物理的に考えれば、そんな頂上現象、あり得ないだろうが、そもそもこいつの存在があり得ない。

羽の生えた小人なんて、見たことがない。

漫画やアニメの世界の住人である。


こいつをSNSにあげて、小銭を稼げないかと思ったこともあったが見た目が俺そっくりである。

しかも全く可愛くない。

映えないこと限りなしだ。

下手にネットに散らして炎上でもしたら目も当てられない。

故に、こいつの存在は放置に限る。


「およよ、ご機嫌斜めみたいですね」


「まあな、また落ちた」


「よく落ちますね、飽きないのですか?」


「飽きるよ。けど、飽きても落ちるんだから仕方がないだろ」


無視するのもあれなので、とりあえず会話をする。

こんなやつでも、人語が使えれば意思の疏通ができる。


「いや、そうではなくて、どうして諦めないのかな、と。そんなに短期間に落ちまくると、心折れませんか?」


悪魔風の見た目の割に、こいつはどこか優しいところがある。

口調もどこか弱きで、低姿勢。

にやけ顔も俺の不幸を笑っている、というわけではなくデフォルトなのだろう。


「別に逃げればいいじゃないですか、前より悪い会社に行けばいいじゃないですか。
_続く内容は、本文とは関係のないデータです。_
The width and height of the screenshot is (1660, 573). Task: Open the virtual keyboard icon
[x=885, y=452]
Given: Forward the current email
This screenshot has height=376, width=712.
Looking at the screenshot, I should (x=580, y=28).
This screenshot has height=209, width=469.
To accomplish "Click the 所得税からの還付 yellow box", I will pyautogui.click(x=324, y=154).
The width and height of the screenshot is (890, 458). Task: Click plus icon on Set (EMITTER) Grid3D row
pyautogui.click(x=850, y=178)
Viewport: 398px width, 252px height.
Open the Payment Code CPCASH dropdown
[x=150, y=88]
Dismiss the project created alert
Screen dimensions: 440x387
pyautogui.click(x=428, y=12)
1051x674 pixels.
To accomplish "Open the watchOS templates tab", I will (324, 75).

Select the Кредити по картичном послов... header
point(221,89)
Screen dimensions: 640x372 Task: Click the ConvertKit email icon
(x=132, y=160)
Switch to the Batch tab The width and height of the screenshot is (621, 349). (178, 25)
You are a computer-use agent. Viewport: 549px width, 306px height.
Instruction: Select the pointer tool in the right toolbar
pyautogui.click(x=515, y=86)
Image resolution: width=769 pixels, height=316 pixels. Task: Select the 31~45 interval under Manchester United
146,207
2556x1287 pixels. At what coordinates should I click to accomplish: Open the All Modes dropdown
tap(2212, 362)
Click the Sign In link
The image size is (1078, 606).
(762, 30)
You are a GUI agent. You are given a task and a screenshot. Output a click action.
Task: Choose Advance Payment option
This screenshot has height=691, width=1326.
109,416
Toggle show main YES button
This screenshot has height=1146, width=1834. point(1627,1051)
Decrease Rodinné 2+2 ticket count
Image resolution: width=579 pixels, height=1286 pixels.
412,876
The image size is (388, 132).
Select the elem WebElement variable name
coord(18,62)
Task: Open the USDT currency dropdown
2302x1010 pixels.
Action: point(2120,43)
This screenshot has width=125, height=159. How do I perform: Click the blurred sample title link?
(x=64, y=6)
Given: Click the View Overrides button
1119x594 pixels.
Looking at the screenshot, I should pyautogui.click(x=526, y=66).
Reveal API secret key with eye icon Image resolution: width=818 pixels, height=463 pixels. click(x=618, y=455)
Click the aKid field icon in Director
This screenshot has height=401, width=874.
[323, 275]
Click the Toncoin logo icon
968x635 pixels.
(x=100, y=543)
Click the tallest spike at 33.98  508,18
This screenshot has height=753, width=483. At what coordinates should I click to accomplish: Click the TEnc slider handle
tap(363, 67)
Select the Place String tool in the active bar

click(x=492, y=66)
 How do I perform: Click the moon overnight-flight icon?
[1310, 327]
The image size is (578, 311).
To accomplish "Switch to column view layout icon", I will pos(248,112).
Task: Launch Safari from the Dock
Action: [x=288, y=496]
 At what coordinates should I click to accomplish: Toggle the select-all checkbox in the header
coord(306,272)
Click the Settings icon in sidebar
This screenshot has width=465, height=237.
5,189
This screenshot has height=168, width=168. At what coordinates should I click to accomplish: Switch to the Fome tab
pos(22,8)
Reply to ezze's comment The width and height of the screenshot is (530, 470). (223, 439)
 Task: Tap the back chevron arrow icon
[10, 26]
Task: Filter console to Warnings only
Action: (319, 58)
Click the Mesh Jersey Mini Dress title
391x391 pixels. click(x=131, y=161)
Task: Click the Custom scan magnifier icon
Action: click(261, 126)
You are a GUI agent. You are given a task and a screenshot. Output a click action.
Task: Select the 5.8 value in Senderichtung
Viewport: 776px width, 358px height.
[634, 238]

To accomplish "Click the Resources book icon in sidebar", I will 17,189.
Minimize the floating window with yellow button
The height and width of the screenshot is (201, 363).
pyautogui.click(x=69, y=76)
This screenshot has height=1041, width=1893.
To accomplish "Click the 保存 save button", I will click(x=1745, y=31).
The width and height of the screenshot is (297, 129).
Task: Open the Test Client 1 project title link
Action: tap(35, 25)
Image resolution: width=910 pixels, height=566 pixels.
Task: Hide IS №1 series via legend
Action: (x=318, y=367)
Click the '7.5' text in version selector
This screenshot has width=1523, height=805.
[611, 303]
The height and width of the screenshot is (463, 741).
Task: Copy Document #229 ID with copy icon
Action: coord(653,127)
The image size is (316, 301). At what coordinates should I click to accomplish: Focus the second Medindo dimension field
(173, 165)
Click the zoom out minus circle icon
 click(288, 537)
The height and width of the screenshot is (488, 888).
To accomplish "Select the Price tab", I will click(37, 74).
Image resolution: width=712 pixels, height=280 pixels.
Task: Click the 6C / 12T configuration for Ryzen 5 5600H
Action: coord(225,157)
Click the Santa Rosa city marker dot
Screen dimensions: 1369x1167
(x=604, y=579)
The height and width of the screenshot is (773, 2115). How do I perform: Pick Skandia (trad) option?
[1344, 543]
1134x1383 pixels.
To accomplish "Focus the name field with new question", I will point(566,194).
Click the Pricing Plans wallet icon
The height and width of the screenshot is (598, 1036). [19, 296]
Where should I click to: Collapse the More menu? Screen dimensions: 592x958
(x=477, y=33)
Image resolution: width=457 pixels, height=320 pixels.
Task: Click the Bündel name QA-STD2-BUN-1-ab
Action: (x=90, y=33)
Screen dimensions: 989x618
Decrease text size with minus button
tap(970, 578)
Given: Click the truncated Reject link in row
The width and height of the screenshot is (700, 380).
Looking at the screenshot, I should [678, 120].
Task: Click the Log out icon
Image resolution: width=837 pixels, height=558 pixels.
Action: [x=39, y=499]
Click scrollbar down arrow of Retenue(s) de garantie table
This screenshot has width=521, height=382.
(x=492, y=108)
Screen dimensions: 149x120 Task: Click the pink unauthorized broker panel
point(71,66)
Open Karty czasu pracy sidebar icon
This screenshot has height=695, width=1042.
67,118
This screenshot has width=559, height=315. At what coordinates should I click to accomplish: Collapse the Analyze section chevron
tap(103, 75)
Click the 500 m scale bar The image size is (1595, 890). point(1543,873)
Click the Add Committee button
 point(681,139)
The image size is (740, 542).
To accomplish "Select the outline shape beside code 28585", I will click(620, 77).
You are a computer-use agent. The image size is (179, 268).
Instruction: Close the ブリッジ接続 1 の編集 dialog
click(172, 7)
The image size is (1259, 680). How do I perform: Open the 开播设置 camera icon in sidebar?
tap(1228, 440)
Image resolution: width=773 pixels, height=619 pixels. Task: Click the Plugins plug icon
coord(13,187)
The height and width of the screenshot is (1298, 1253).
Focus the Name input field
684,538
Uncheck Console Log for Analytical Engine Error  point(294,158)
何を気にしているんです、誰を気にしてるんです?」


その問いに、俺は言葉が出ない。

どころか、はっとした。


別に、俺はそこまで金を求めていない。

あれば越したことはないが、別に生きる分だけあればそれでいい。

趣味も大してないし、そもそも使う場面がそうない。

こうして無職である時の備えとして消費されるくらいだ。


仕事内容についても、研究にこだわりがある訳でもない。

むしろ、研究職という仕事に半ば絶望したからこその転職だ。

あの職には相性がある。

絶対的に。

より良いもの、

または新しいものを生み出す。

その行為にかかる時間は際限がないし、極めることはできない。

いくら努力しても究極には届かないし、

いくら経験を積んでも至高にはたどり着かない。

ドMの道だ。

俺はSだ、ソフト目の。


あるいは、企業体質と周囲の人間が良好でないとやってられない。

少なくとも、俺には相性が悪かったし、後者についてはそれこそ絶望的だった。


有給は使わなくても大して気にしなかったし、

残業も時間内に仕事が終わらないなら仕方がないと納得していた。


なら、普通に研究職じゃない、前職よりも諸条件の厳しいとこも含めて探せばいい。

けど、俺はそれはしなかった。

前職を基準として考えてた。

そして、落ち続けた。


親か、

旧友か、

同期か、

俺自身か。


目には見えない誰かの存在をきにして、

条件を下げるという行為に手が出なかった。

自分の意思で、自分の過去を否定するように思えたから。


ここで曲げたら今までの、

努力や、

我慢や、

頑張りが、

全て無駄になってしまうような気がして。


サンクコスト、

沈んだ時間と労力。

それを救うための努力、それは徒労なのだと分かっている、

分かっては、いるのだけれど。


「人生ノーミスクリアな考え方、捨てた方が楽じゃないですか?あなたより低位で愚かな人、この世界にいっぱいいると思います。僕が言うと、まさに悪魔なささやきになってしまうので恐縮ですが、あなたはもっと楽して生きていいと思います」


そいつは、俺の声で、心底心配するように言った。